SoundCitizen is still staffed by undergraduate students at the University of Washington, whose individual research topics help define the overall scientific aims of the program. SoundCitizen encourages involvement with citizen volunteers and school groups, who voluntarily collect water samples from aquatic systems, perform a series of basic chemical tests, and then mail samples to the lab to be further analyzed for cooking spices and emerging pollutants.
Since the program’s inception in November 2008, more than 300 volunteers and 500 K-12 students have participated in the program. More than 1,000 kits have been distributed, and more than 95 percent of the returned samples have passed initial quality control screening and have been fully processed for emerging pollutants and cooking spices.
- PRINCIPAL SCIENTIST: Rick Keil, Associate Professor
- SCIENTIST AFFILIATION: Aquatic Organic Geochemistry lab at the University of Washington's School of Oceanography
- DATES: Ongoing
- LOCATION: Washington - Puget Sound region
- PROJECT TYPE: Fieldwork
- COST: Free
- GRADE LEVEL: All Ages
- TIME COMMITMENT: Variable
- HOW TO JOIN:
Citizen scientists can request a sampling kit from the SoundCitizen Web site.

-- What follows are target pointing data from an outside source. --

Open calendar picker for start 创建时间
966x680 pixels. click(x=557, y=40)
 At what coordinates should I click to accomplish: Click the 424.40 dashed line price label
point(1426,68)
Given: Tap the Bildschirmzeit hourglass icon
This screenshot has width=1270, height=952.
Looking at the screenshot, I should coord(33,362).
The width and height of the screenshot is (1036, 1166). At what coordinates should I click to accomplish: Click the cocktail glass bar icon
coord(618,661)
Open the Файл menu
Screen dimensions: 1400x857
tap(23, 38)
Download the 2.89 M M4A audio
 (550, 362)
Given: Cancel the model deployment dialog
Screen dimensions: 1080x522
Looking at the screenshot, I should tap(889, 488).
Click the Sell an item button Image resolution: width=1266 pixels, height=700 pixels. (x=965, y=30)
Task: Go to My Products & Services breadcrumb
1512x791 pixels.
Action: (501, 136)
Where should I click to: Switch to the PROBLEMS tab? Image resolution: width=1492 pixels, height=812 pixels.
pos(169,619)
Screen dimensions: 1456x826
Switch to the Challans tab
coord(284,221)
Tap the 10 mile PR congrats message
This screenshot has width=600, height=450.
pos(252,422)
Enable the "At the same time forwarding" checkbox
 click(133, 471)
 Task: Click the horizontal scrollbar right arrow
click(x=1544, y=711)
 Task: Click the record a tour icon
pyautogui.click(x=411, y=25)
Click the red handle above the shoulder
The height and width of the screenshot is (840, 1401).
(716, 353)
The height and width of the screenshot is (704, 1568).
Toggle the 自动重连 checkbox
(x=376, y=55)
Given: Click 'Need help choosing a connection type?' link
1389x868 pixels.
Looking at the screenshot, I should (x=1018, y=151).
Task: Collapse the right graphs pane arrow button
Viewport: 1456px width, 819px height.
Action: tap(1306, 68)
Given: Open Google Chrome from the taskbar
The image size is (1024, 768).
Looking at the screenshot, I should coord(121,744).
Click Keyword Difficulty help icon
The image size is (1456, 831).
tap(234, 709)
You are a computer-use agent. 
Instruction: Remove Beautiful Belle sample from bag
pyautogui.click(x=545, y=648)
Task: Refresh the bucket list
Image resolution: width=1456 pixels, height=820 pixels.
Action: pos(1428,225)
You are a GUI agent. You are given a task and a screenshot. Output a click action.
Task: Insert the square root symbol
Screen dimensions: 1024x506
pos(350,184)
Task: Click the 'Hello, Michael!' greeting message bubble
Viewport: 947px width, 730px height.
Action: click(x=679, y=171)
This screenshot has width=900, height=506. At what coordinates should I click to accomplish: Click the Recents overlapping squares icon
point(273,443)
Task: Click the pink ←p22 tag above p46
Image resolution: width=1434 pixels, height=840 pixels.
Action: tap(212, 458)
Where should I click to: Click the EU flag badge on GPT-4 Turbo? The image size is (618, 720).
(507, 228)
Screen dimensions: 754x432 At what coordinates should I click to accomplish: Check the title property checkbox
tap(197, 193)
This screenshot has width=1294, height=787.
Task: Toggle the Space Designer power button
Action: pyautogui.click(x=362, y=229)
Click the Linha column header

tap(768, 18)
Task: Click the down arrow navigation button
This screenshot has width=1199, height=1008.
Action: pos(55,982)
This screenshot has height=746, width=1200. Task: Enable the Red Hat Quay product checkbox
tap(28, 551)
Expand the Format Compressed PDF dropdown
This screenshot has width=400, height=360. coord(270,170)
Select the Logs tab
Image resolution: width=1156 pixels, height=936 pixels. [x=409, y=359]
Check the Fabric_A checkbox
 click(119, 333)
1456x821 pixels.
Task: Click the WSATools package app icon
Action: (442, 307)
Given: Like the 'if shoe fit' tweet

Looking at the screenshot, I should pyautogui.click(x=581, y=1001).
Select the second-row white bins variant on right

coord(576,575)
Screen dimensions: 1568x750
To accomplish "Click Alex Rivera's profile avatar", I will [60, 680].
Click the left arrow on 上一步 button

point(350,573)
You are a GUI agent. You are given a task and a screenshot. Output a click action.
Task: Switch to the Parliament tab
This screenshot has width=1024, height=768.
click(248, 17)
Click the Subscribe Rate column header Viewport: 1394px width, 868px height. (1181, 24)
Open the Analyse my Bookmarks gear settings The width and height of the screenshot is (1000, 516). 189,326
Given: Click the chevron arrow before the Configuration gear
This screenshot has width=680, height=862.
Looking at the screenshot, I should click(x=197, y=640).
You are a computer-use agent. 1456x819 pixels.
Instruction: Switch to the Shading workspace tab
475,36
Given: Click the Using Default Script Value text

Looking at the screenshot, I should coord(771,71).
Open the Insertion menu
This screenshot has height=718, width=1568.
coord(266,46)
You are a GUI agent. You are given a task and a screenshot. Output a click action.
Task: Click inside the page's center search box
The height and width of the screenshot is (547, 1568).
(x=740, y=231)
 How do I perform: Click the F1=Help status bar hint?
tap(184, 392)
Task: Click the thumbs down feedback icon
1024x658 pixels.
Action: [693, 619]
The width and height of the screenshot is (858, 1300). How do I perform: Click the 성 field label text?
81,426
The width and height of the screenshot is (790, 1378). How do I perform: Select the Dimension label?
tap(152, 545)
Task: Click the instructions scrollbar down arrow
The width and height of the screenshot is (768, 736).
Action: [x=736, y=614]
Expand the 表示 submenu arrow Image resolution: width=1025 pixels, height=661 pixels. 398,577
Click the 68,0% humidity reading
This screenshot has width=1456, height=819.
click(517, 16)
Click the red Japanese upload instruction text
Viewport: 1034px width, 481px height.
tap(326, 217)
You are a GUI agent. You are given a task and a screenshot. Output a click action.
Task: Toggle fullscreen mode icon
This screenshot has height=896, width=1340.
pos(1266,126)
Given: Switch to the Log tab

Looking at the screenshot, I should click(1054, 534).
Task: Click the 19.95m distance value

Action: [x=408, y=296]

Each kit includes a 1-liter collapsible plastic bottle (with a unique barcode), instruction sheet/data-recording sheet, test strips and other equipment. After citizen scientists prepare their samples, they mail them back to the SoundCitizen team at the University of Washington. Results can later be viewed on the SoundCitizen Web site.
The project is currently most interested in samples taken from streams (paired with those from nearby beaches, taken the same day), roof runoff from gutters, street drains, lakes and streams near urban centers or in city parks, and from the Cascades and Olympic Mountains.